Search the records that follow and extract every line containing the string "shayalneedles".

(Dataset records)
▼

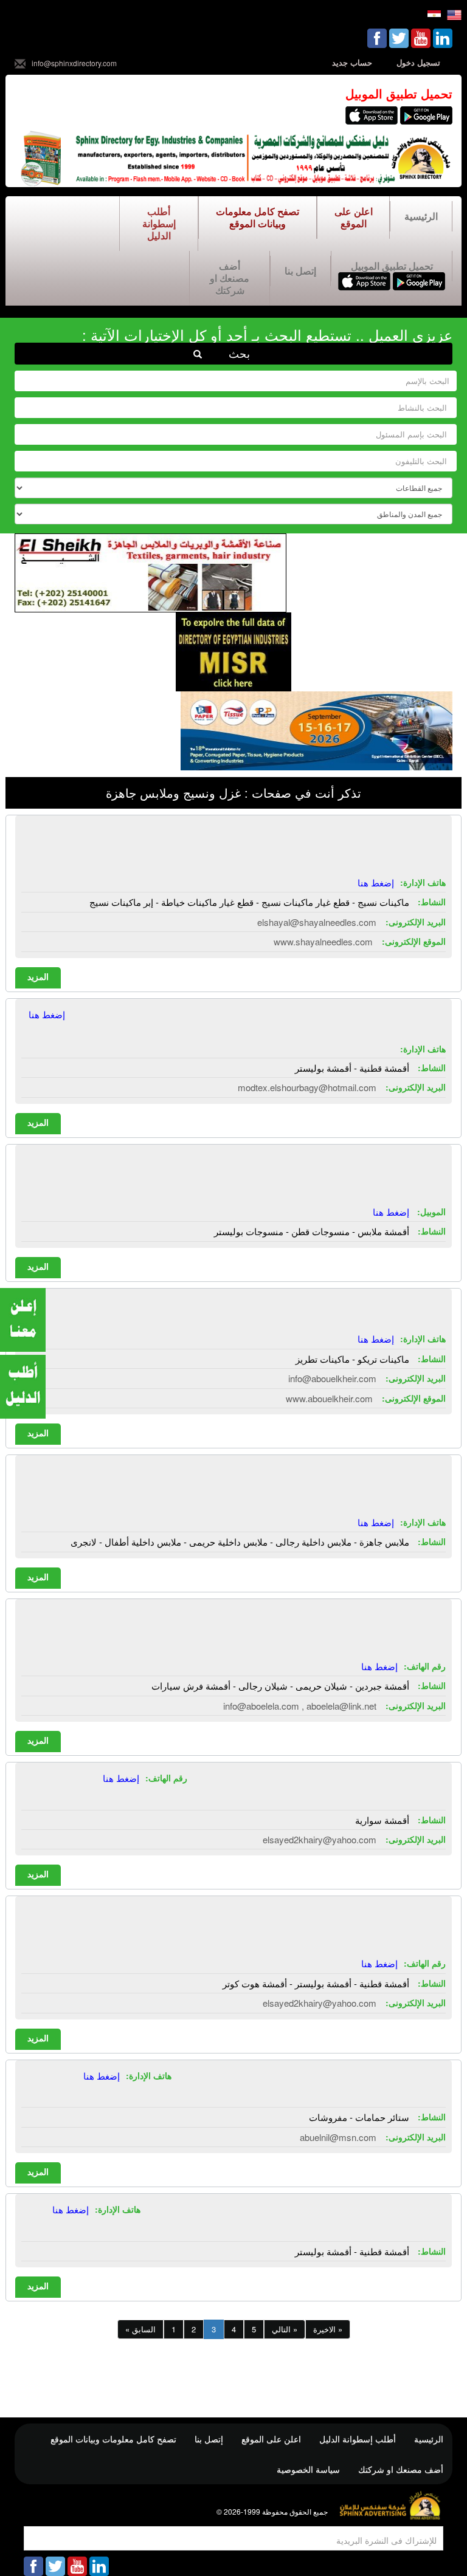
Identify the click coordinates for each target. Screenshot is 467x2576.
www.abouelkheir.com (329, 1398)
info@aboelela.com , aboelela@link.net (299, 1705)
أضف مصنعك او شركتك (229, 278)
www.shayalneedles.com (323, 941)
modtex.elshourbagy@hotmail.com (307, 1087)
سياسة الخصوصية (308, 2469)
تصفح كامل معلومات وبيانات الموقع (257, 217)
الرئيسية (421, 216)
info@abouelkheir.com (332, 1378)
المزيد (38, 976)
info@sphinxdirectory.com (74, 63)
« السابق (140, 2329)
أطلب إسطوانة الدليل (159, 223)
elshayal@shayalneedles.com (316, 922)
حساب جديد (352, 62)
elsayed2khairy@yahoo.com (319, 1839)
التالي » (284, 2329)
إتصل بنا (300, 271)
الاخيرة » (327, 2329)
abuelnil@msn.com (338, 2137)
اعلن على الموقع (353, 217)
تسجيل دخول (418, 62)
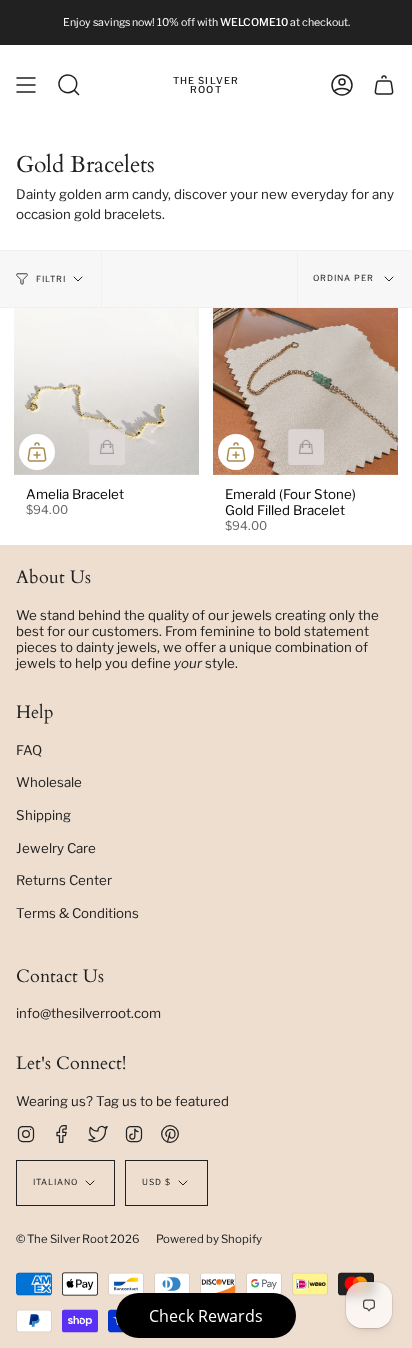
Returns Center (64, 880)
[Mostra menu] (26, 85)
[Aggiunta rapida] (37, 452)
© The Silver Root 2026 (78, 1239)
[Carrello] (384, 85)
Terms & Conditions (77, 913)
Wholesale (49, 782)
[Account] (342, 85)
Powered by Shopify (209, 1239)
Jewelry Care (56, 848)
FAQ (29, 750)
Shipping (43, 815)
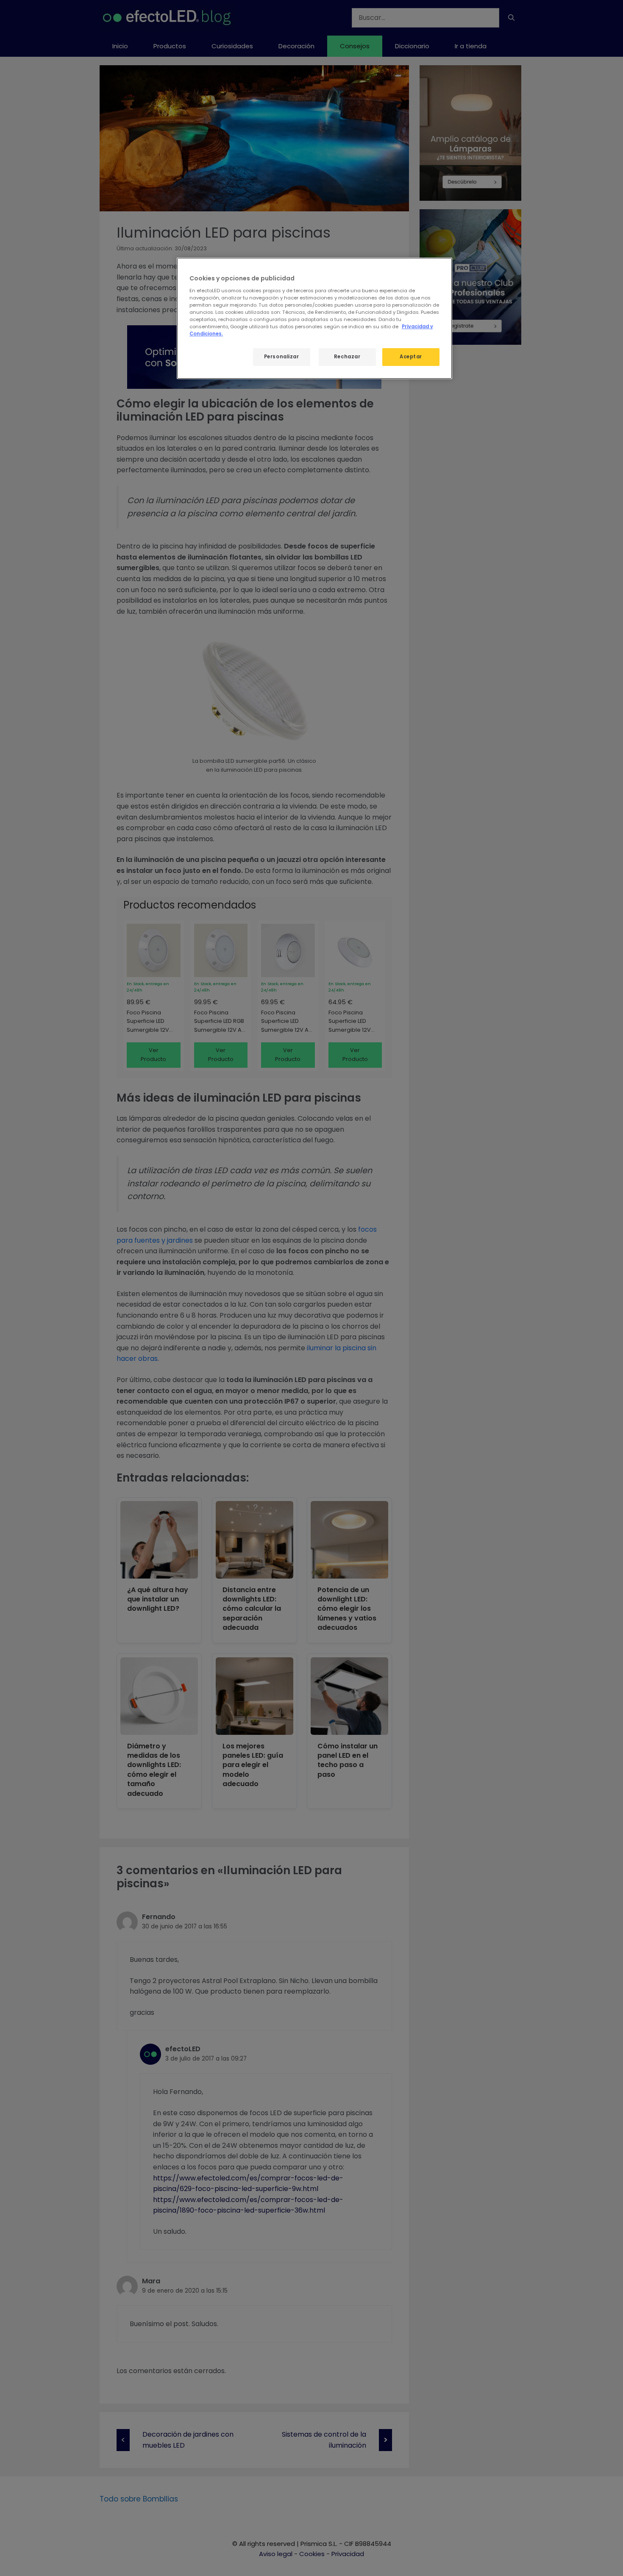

▲

Finished exercise:
www.shayalneedles.com (323, 941)
elshayal@shayalneedles.com (316, 922)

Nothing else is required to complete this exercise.